- _Task to complete_: Repeat the records below exactly, beginning at the first line and finishing with the line that contains "Get Directions (127, 1426)".

──────── Information

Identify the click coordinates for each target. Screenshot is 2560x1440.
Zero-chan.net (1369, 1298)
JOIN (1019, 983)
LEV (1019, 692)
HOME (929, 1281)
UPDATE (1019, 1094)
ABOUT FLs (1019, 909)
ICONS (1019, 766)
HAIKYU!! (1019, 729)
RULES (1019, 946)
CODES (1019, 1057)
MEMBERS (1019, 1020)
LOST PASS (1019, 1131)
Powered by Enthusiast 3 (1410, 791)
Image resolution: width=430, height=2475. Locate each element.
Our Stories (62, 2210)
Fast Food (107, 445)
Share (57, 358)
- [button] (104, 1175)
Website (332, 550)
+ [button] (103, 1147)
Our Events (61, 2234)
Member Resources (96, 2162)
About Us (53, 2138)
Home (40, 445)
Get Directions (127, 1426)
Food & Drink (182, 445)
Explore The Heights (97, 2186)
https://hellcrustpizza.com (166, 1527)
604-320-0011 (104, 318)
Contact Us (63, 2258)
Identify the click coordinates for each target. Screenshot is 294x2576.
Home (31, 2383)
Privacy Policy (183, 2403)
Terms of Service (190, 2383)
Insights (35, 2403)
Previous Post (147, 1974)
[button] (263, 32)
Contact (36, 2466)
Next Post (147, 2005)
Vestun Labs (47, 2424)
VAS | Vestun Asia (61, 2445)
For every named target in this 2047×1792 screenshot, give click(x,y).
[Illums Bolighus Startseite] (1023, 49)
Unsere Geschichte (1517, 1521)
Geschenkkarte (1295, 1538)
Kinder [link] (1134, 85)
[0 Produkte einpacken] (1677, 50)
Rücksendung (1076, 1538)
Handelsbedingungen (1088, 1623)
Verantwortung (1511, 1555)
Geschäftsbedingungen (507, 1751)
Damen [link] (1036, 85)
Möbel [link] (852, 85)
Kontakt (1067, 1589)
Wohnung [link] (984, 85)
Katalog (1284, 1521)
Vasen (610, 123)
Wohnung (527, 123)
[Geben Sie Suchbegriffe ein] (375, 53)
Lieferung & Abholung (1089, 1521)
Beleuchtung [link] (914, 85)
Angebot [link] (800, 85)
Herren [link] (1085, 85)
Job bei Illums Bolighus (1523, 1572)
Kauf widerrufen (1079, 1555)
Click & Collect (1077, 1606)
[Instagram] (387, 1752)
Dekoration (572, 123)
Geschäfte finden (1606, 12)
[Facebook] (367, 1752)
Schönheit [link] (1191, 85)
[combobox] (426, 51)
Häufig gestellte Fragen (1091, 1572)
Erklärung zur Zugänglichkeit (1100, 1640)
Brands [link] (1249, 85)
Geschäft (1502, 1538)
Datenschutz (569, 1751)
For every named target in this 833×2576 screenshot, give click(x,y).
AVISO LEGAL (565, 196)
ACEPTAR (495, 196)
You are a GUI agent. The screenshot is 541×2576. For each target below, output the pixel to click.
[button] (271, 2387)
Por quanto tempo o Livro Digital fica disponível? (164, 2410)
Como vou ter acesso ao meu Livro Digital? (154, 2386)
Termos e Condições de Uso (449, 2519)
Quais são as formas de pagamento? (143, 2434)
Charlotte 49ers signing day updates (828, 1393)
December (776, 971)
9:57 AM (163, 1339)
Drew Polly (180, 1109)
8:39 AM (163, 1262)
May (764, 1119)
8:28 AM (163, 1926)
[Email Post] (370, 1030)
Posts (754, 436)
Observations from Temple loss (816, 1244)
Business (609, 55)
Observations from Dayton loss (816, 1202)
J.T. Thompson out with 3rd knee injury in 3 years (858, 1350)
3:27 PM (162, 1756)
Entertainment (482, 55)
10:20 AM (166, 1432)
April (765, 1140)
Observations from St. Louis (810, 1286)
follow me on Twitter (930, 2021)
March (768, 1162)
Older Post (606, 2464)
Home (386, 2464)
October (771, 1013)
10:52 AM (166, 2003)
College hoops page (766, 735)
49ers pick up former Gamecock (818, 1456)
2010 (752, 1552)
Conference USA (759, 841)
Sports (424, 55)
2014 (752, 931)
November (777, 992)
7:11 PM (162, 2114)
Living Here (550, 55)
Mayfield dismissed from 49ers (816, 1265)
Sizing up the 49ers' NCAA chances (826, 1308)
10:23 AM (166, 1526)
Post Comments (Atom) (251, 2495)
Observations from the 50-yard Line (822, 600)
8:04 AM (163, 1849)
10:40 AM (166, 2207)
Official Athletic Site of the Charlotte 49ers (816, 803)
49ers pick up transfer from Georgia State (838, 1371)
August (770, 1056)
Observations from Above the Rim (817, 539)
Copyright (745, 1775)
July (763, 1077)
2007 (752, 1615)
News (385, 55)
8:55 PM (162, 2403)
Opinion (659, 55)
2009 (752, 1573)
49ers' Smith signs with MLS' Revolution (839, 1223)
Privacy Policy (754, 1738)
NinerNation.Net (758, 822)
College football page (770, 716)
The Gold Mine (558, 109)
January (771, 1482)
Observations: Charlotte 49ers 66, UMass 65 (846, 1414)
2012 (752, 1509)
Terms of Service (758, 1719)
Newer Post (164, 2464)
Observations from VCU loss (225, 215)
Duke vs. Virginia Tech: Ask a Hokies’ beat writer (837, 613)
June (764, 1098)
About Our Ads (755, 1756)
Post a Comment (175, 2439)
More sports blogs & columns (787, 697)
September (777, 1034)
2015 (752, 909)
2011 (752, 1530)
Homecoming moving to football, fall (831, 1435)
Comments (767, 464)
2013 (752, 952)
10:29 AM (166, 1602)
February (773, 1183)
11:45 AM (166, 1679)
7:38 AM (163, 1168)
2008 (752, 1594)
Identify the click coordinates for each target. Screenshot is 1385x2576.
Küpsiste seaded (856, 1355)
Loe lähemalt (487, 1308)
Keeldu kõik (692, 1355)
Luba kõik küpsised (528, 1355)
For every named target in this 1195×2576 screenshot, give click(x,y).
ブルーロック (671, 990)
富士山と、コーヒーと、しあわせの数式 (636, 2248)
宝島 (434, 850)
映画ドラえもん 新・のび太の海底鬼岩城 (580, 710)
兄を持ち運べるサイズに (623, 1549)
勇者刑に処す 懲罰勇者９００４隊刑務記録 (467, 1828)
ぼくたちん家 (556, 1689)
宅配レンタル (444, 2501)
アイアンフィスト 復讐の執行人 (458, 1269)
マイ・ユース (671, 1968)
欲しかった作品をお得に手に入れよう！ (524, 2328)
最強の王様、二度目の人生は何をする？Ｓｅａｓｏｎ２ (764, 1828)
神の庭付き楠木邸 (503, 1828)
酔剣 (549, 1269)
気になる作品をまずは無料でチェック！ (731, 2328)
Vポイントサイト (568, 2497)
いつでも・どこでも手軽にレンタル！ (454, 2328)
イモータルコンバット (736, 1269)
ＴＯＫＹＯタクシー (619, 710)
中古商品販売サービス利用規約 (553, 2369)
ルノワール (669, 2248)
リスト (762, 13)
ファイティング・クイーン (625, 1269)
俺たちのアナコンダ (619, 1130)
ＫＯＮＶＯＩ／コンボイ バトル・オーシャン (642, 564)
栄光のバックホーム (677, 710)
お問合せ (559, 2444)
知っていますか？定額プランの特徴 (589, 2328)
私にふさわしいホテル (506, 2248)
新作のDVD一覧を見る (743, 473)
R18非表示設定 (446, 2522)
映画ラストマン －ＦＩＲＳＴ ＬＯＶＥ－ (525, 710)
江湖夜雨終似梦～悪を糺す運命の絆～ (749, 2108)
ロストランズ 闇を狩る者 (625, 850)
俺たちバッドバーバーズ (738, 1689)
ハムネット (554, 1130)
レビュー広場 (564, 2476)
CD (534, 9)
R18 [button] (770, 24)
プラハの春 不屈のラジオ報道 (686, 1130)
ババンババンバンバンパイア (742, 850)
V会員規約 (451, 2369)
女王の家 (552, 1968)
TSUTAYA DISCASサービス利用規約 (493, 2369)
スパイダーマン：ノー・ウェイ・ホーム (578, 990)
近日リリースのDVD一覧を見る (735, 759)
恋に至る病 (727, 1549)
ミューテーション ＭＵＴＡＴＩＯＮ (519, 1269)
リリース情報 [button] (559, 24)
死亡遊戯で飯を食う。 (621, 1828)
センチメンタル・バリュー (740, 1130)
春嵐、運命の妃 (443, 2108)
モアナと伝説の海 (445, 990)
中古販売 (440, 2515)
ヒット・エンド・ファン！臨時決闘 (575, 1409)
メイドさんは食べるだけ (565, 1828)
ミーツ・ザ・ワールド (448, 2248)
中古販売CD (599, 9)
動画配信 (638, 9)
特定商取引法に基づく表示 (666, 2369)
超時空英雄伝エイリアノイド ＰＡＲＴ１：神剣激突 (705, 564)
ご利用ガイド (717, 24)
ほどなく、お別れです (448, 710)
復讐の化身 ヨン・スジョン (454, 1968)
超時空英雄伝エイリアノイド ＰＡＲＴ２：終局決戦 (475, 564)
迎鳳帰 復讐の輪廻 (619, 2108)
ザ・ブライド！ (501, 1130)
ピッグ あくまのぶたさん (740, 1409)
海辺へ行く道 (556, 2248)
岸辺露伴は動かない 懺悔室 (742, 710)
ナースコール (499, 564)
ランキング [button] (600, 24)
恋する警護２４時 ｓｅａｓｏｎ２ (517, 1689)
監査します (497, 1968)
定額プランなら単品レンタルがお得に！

────────────────

- _The completed task_:
Identify the click coordinates for each target. Screenshot is 2560x1440.
Zero-chan.net (1369, 1298)
JOIN (1019, 983)
LEV (1019, 692)
HOME (929, 1281)
UPDATE (1019, 1094)
ABOUT FLs (1019, 909)
ICONS (1019, 766)
HAIKYU!! (1019, 729)
RULES (1019, 946)
CODES (1019, 1057)
MEMBERS (1019, 1020)
LOST PASS (1019, 1131)
Powered by Enthusiast 3 (1410, 791)
Image resolution: width=430, height=2475. Locate each element.
Our Stories (62, 2210)
Fast Food (107, 445)
Share (57, 358)
- [button] (104, 1175)
Website (332, 550)
+ [button] (103, 1147)
Our Events (61, 2234)
Member Resources (96, 2162)
About Us (53, 2138)
Home (40, 445)
Get Directions (127, 1426)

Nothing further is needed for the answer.